…by Amy / from Canada / PhD Population Health Sciences / 1st Year
To most people without any background in medicine or health science, the term “palliative care” is either unheard of or misunderstood. It is often perceived as a synonym for end of life care. Upon initial encounters, whenever others ask me what my Ph.D. is about, “that’s so depressing,” “I don’t know how you do it,” and “that’s really impressive” would be the most common responses I would get. As I elaborate further that my research is specifically on paediatric palliative care, most people would express that they have no idea how I can handle the emotional distress attached to it. To most practitioners and researchers in the field of medicine, being able to accept death is perceived as one of the most significant challenges to overcome. Our first ever experience of patient death is often one of the most memorable and hardest ones to overcome.
Dissimilar from most medical researchers and clinicians, my first ever patient who passed away happened to be a four-year-old child instead of someone who has had the opportunity to live their life to the fullest. Although she turned just four years old only a month before she passed away, she was, in fact, the child with the most impressive vocabulary I have ever encountered. During that time, she has already lost all of her hair due to the aggressiveness of her chemotherapy treatment; the countless number of bruises on her limbs made her appear extremely fragile. “I used to have long strawberry blonde hair, I used to be really pretty” was one of the first things she said to me during our first ever encounter. Then I immediately realised that she wants others to look beyond her condition and know her as the child she was before her diagnosis instead of simply labelling her as a cancer patient. Afterward, I attempted to earn her trust by asking questions about her life back home. Such as: who her best friends are, what her favourite TV shows are. She then opened up to me immediately and voluntarily told me all of her experiences and feelings from when she first received her diagnosis and adapting to hospital life. It then became apparent to me that it is much more likely to earn a child’s trust if more considerable effort is put into understanding who they are as children.

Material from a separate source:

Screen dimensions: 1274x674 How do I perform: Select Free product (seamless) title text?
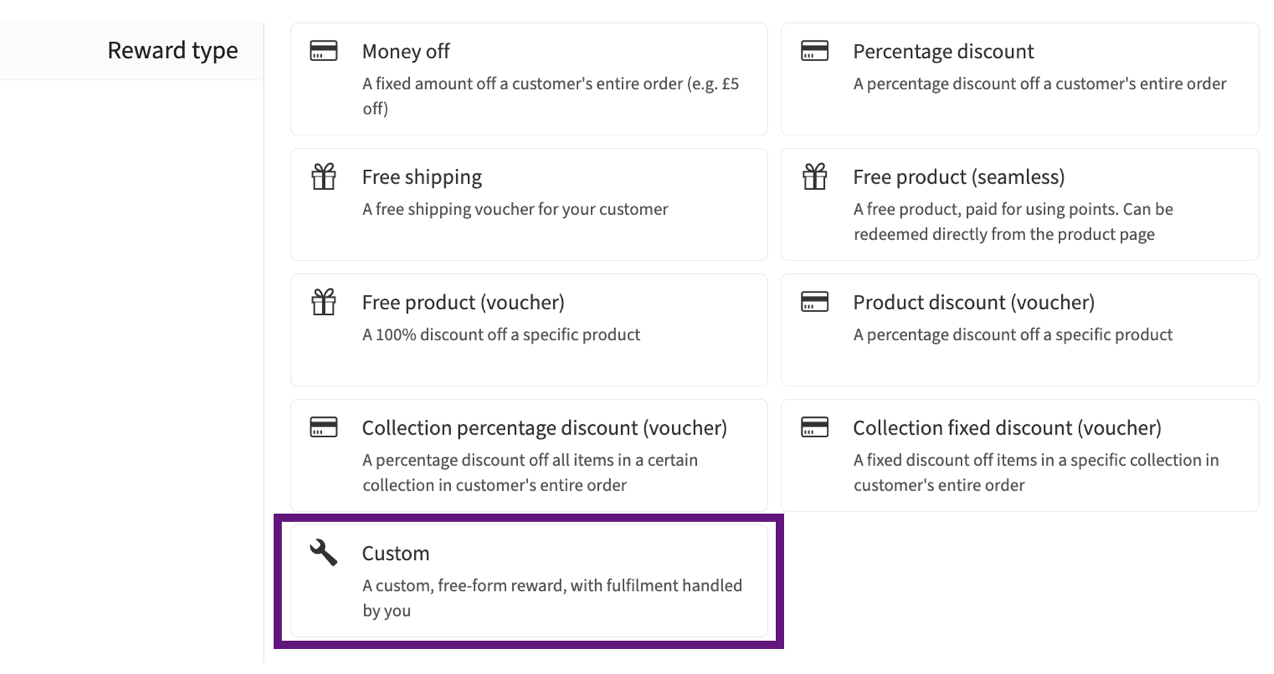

Before our first meeting, when I first saw the three letters A-M-L on her patient information sheet, I couldn’t help but feel sorry for the child’s family. Leukaemia represents the most common type of paediatric malignancy. Acute lymphoblastic leukaemia (ALL) and acute myelogenous leukaemia (AML) are the two most common types of leukaemia found within children. Compared to ALL, which has a 5-year survival rate of 95%, the survival rate for AML patients is only~65%. As much as I assumed how tragic the life of that child’s family would be, I was in fact extremely impressed by the outgoing and expressive personality of the child during the process of invasive procedures.
After her death, I became familiar with the term “palliative care” and understood that one of its main goals is to help patients preserve their dignity even until the end of life. Meeting her made me realize that paediatric cancer is not the identity of children with cancer, although it may have tremendously invaded their lives. Instead, it is essential to separate their condition from them and understand who they actually are as children. Her death will never be forgotten, but she will continue to become my inspiration to promote dignity in patients with life-limiting illnesses. This is what happens when the past loss becomes a new inspiration.